Image Metrics looks for new opportunities

Image Metrics, best known for its facial animation technology used in leading games, surprised the industry with a reverse merger and a plan to address the consumer 3D market as a publicly traded company.

Image Metrics set the bar with their animation of actress Emily O'Brien
Image Metrics wants to take their considerable skills at animation and take them to the consumer market

Image Metrics has been trying to scale its business almost since Day One of its existence. The company regularly goes through management upheavals and then announces a new strategy and new products. However, at the core of the company’s business is its talent for animating faces. At GDC, the company rolled out yet another revamp with brand new CEO Robert Gehorsam. He was previously a President and Director of Forterra Systems, developers of virtual world systems. Not at all coincidentally, the Chairman of the board of Image Metrics, Dave Rolston, also comes from Forterra, he holds the title of CEO at Forterra. Gehorsam considers himself a games guy. He has experience at Viacom’s CBS Internet Group; he was Senior Vice President for Programming and Production at Sony Online Entertainment, and back in the old days, 1985-1992, he founded Prodigy’s games and educational divisions.

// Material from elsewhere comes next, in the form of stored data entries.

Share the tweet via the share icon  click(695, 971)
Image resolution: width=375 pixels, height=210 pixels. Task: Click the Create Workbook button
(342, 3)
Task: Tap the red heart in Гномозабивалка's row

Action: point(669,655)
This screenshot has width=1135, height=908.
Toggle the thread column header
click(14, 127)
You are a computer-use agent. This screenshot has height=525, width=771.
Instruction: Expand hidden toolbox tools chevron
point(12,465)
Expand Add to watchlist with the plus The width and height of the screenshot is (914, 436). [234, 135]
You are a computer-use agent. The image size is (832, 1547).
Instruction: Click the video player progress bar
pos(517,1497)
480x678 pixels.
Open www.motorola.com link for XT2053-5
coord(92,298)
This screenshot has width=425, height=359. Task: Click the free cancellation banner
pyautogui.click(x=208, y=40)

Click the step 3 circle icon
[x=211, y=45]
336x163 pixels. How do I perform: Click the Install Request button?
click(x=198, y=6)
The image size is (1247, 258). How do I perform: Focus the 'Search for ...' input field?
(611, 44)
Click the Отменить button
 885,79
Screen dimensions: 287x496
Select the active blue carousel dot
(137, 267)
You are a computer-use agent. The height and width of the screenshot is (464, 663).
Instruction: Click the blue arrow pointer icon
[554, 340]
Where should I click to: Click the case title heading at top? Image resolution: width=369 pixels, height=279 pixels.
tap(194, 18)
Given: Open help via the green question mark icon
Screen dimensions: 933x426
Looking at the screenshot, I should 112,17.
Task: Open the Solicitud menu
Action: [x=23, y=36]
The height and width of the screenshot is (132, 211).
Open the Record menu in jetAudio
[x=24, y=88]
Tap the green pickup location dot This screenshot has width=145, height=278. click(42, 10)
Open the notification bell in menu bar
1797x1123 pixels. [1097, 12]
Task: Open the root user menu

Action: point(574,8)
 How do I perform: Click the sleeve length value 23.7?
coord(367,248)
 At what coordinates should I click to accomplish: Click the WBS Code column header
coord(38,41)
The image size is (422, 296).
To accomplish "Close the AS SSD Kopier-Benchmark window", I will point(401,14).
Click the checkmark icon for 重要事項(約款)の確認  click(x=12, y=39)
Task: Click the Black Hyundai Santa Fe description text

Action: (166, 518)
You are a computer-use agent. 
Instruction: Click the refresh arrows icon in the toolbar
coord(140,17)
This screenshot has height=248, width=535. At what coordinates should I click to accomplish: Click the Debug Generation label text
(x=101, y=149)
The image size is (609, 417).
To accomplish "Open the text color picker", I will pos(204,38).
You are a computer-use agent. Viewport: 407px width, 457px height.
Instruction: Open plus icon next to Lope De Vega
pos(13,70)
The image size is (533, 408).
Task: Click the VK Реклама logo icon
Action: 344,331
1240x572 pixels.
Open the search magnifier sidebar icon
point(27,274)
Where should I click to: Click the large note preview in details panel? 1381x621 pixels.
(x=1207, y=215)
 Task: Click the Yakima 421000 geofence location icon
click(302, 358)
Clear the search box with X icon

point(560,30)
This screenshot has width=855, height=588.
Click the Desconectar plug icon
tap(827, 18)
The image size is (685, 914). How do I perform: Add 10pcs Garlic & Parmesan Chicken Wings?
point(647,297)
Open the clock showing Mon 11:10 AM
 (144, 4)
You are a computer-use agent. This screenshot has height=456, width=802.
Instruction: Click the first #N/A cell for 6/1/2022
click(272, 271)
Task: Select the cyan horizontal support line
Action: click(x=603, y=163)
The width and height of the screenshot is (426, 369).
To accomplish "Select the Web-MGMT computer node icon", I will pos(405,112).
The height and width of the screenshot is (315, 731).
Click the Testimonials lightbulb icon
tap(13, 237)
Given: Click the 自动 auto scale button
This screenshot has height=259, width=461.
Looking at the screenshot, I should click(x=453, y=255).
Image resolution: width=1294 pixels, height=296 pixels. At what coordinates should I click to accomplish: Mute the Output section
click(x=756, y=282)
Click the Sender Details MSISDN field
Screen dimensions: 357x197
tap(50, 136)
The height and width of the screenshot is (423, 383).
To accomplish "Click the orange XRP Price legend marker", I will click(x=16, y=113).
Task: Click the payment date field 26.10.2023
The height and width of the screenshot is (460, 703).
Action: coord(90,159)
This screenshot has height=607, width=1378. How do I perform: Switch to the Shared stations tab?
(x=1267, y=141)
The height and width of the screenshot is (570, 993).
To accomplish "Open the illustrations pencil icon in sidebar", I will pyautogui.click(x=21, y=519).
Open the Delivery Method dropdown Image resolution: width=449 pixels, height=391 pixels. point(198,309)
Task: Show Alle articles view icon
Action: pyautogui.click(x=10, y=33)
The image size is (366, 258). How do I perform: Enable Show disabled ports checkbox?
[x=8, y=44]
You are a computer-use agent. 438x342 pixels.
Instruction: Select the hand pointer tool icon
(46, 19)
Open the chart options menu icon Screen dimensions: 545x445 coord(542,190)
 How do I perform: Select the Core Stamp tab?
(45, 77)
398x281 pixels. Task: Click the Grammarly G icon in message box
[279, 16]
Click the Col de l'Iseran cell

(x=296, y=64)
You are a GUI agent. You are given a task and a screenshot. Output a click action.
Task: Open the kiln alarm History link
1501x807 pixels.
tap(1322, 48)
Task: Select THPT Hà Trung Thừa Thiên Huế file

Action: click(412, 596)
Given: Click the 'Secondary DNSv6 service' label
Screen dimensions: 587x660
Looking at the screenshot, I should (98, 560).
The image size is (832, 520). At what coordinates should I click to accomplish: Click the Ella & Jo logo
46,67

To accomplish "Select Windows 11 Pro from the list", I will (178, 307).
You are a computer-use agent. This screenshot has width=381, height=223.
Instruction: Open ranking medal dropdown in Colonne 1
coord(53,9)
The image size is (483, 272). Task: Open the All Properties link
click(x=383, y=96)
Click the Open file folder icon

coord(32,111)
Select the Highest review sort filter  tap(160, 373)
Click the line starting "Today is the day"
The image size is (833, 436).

In an interview at GDC Gehorsam talked about plans to expand Image Metrics business into the consumer industry with products for avatar animation. Crazy talk, or so it seemed at the time. The company had just announced the acquisition of Big Stage and in the summer of 2010, it bought Character-FX, character animation. At the same time it has seemed that Image Metrics was not realizing the full potential of its core technology, FaceWare. The FaceWare tool has been put to work in the game industry. The software technology can analyze an animation of a face and can create “poses,” captured expressions that also capture the personality of the subject and can be used to create rigs and applied to 3D models. Image Metrics charges according to the amount of content created – so depending on the amount and the type of animation etc. prices can range from $25 a second to $45 a second.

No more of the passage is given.